Emin Güneş : Milli NATO!
Hürseda Haber yazarı Emin Güneş'in yazısını iktibas ediyoruz
Saçma bir başlık değil mi? ‘NATO ve millilik’ ne alaka!? Ama maalesef tam da böyle saçma sapan bir süreçten geçiyoruz. AB’ye üyelik için yırtınan ve NATO üyesi bir ülkede bu milli, şu değil yarışı yapılıyor.
Öyle bir zaman diliminde yaşıyoruz ki, NATO tehdit mi müttefik mi? Amerika stratejik ortak mı düşman mı? Henüz karar verilebilmiş değil! NATO tehdit ise ki ben de o kanaatteyim neden üsleri kapatılmıyor. NATO içinden çıkılamayan kör bir kuyu mu?!
Amerika’nın düşman olduğu, ülkede darbeler yaptığı, iç işlerimize açıktan ve çok çeşitli yöntemlerle müdahale ettiği, yüksek sesle ve yüksek mevkilerden dillendirildi.

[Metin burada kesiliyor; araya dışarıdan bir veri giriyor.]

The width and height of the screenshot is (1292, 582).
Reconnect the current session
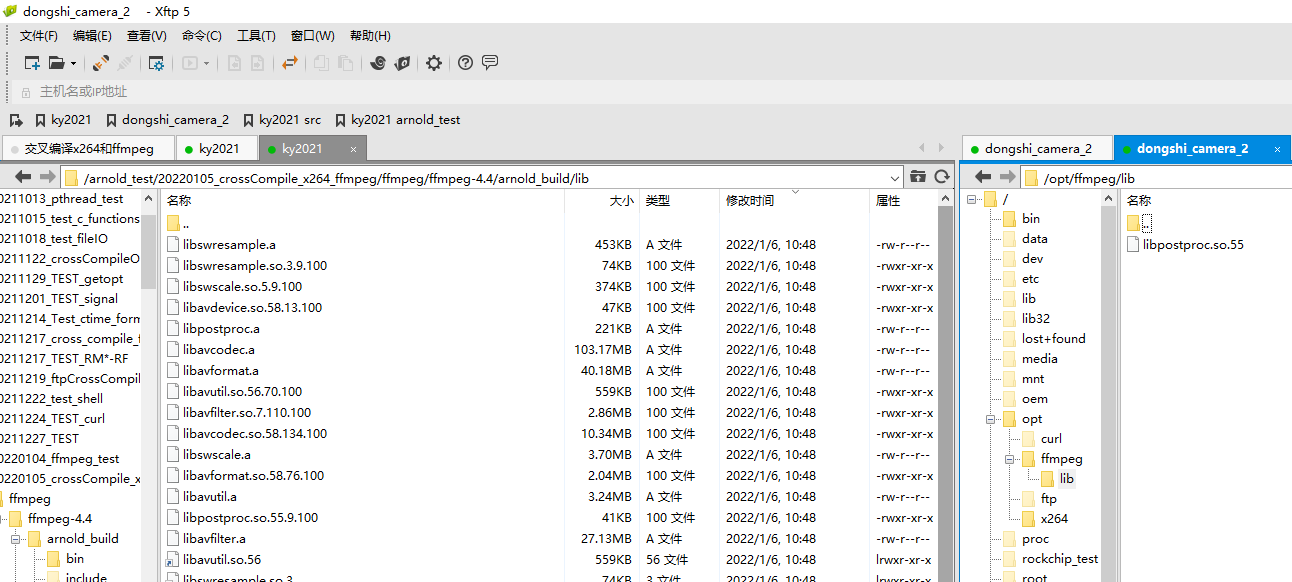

Ancak buna rağmen neden gereği yapılmıyor!
Herkesin birbirini dış güçlerin işbirlikçiliği ile itham ettiği bir ortamda neden kimse dış güçlerin kimliğini, nasıl ve neyle tehdit ettiğini açıklamaz. Yoksa “dış güç tehdidi” sadece politik bir söylemden mi ibarettir. Üç tarafı denizlerle dört tarafı düşmanlarla çevrili ülke olmak bizim kaderimiz midir?

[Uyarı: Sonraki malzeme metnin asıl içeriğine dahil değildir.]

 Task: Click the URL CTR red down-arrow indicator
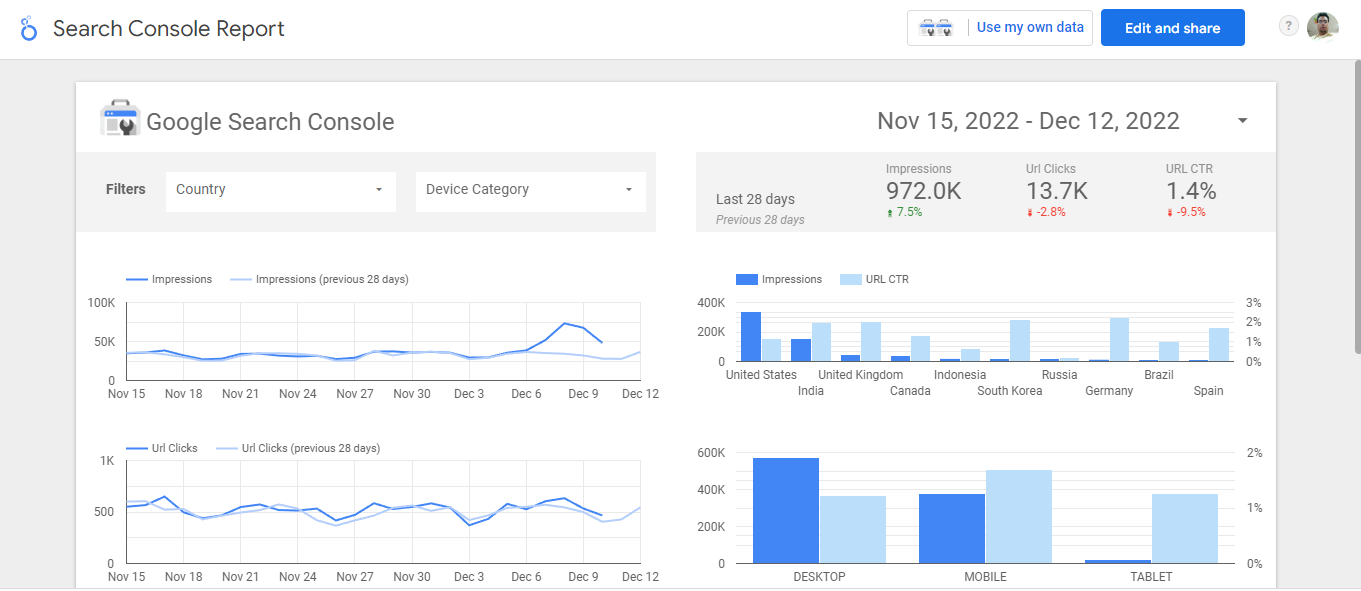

Merhum Şehid Seyyid Kutup: “Şu gördüğünüz Arap ordularının varlığı, İslam'ı ve Müslümanları korumak ve onları savunmak için değildir. Tam aksine bu ordular sizi, çocuklarınızı ve kadınlarınızı öldürmek için desteklenen ordulardır. Yahudi ve kâfirlere bir tek kurşun dahi asla sıkamazlar.” Demiştir.

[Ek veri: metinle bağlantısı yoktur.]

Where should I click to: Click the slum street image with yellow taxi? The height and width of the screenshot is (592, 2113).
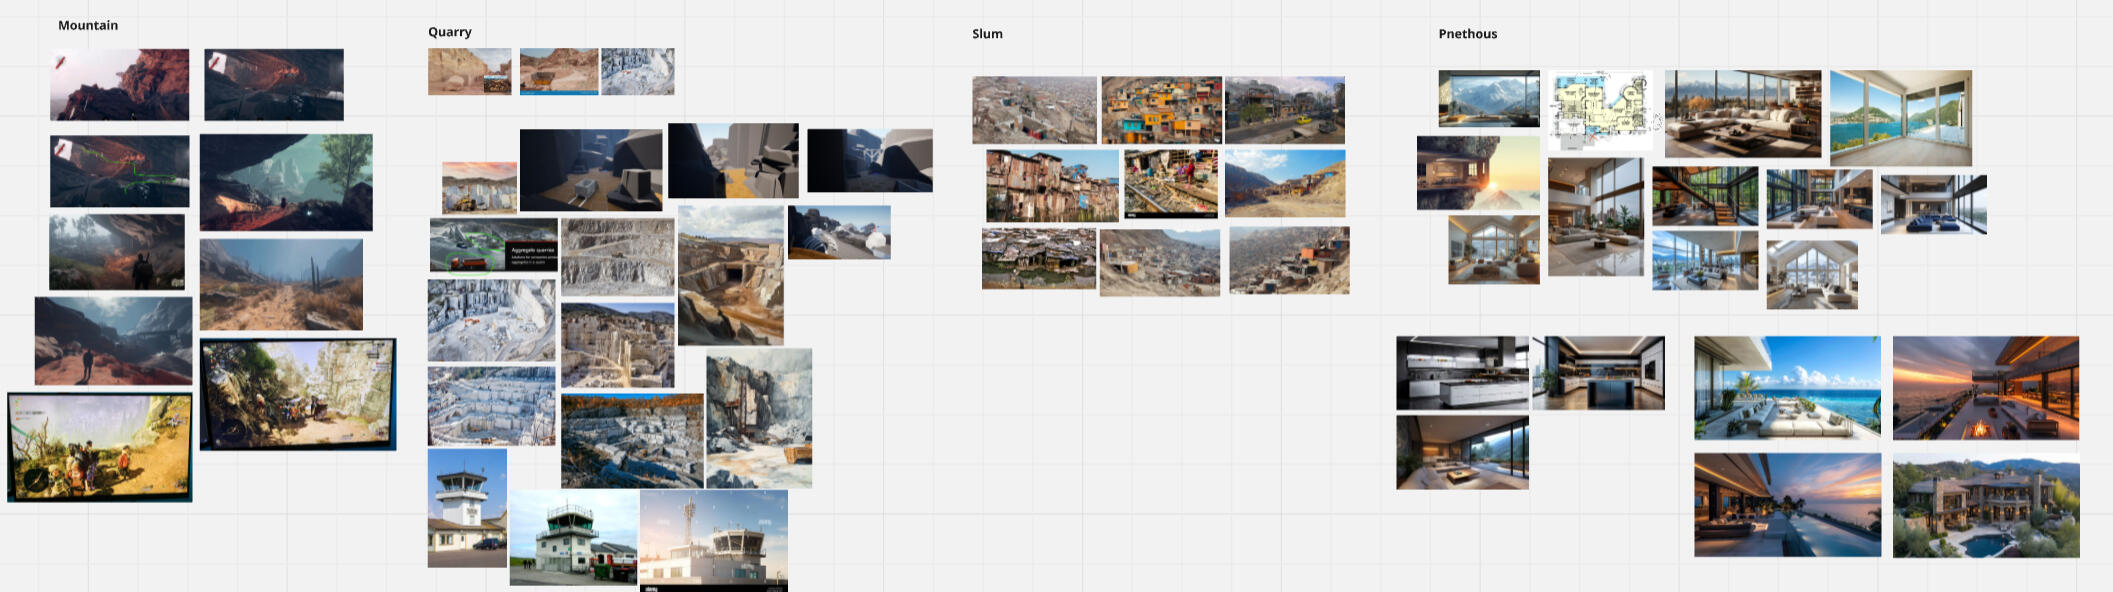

Bizim Yahudi’ye sıkılmış bir tek kurşunumuz oldu mu!?
Son yıllarda hızla güçlenen savunma sanayimiz, yaptığımız İHA ve SİHA’lar ile yapacağımız milli tank ve uçağımızın, Rize’nin denizden topa tutulduğu ya da 15 Temmuzda F 16’larla havadan olduğu gibi bizi bombalamayacağının garantisi var mıdır? Boğazımızdan kesilerek ve gururla yaptığımız bu silahlar NATO envanterine eklenmiyor mu?
Palanlı bel’amından postallı hainine herkesin timsah gözyaşları ile öve öve bitiremediği merhum Erbakan Hocanın D-8 projesi neden kimsenin gündeminde değil!
Ramazan yaklaşıyor. Bizler camileri mahyalarla süslemek suretiyle Ramazana hazırlanırken mel’un işgalci de adeta bir Ramazan klasiğine dönüştürdüğü Gazze’ye saldırmaya hazırlanıyor. Biz yine fitre ve zekatlarımızı İsrail’in yıkacağı hastane ve okulların inşası için Filistin’e mi, deprem ve selzedelerimize mi göndereceğiz!?
Gazze’ye füzeler sokulabiliyorsa SİHA’lar sokulamaz mı? SİHA göndermekten vaz geçtik. Sabık Cumhurbaşkanı Çankaya Köşkünde İsrail Devlet Başkanı Şimon Peres onuruna verdiği yemekte yaptığı konuşmada, “İsrail’in güvenliği ve tanınmış sınırlar içinde yaşama hakkına sahip olmasının, Türkiye’nin Ortadoğu politikasının değişmez önceliklerinden olduğunu” söylemişti! Türkiye, ilk defa Cumhurbaşkanı düzeyinde temel önceliklerinden birinin İsrail’in güvenliğini sağlamak olduğunu açıklamıştı. Bu politikada bir değişiklik oldu mu?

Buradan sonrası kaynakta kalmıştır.